Tim Hayes is a clinical psychologist in Syracuse. He got his undergraduate degree in 1982, and earned a Ph.D. at the State University of New York-Binghamton. He has not lived in Westport for decades (though his mother is still here).
But he often think of his hometown.
As the Staples High School Class of 1977 graduate and his wife begin to plan for retirement, he realizes that where he is today is a direct result of where he grew up. He believes he’d be a very different person even if he was raised in Fairfield or Norwalk.

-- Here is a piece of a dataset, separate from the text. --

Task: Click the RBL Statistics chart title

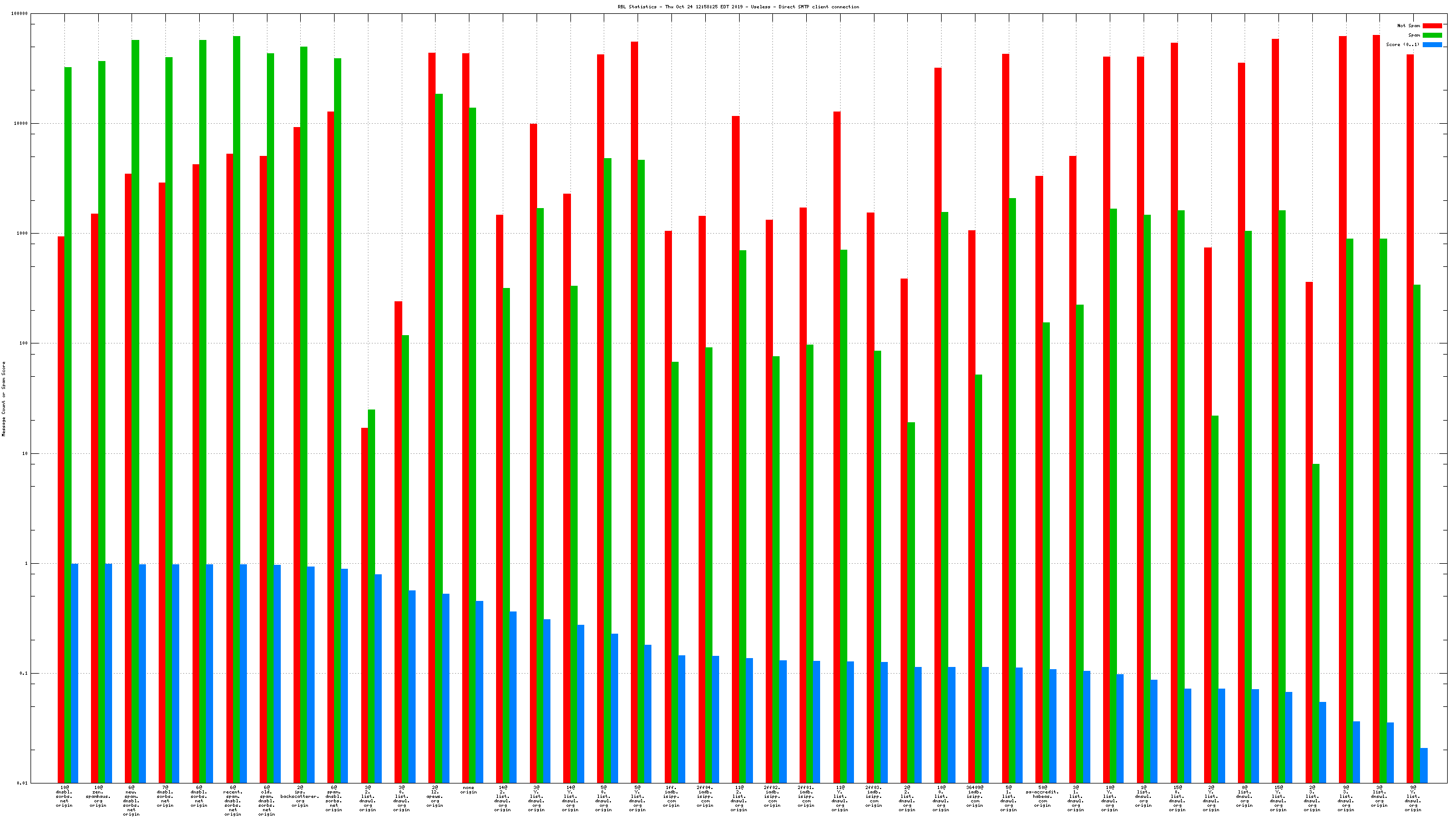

Tim was born and raised in Greens Farms. “His” Westport was beautiful and idyllic. Within a 3-mile radius were the “wonderlands” of Burying Hill Beach (his “personal playground”), Long Lots Junior High, Staples, downtown Westport, and much more.
He put on his first Little League uniform, instantly transforming himself into “a new personality: a baseball player.” The program had a profound impact, from the coaching he received to playing at beautiful Gault Field, on the Saugatuck River.
He starred at Staples. Coach Brian Kelley called him the best player he’d seen since Bobby Valentine. Tim earned a full Division I scholarship to Kelley’s alma mater, Seton Hall University.
“My family could not afford college for me,” Tim says. “But baseball paid for my education. I believe Westport helped that to come about.”
Growing up here, Tim says he was surrounded by wealthy and famous people. But they were regular folks. When Andy Jones encouraged Tim to skip school and go downtown, Paul Newman and Robert Redford walked by. “No one seemed to care,” Tim says. “That was great.”
His Staples classmates included Harry Reasoner’s daughter Ellen, and Linda Blair (star of “The Exorcist”).
Tim remembers Cindy Bigelow too. The other day, as he and his wife were grocery shopping, her huge photo promoted Bigelow Tea. Her parents bought her a new car for graduation. “That was not my middle class experience in Westport,” he says.
Tim calls Staples “a fabulous high school that I never fully appreciated. Going out into the world, I came to realize that many American high schools did not teach psychology or Latin — my 2 favorite subjects.”
Thanks to 2 long-ago psychology classes taught by Charles Burke, Tim Hayes found his life’s work.
“I write all of this to express my deep gratitude for my beloved hometown, Westport, and my beloved Staples High School,” he writes. “They made me who I am today.”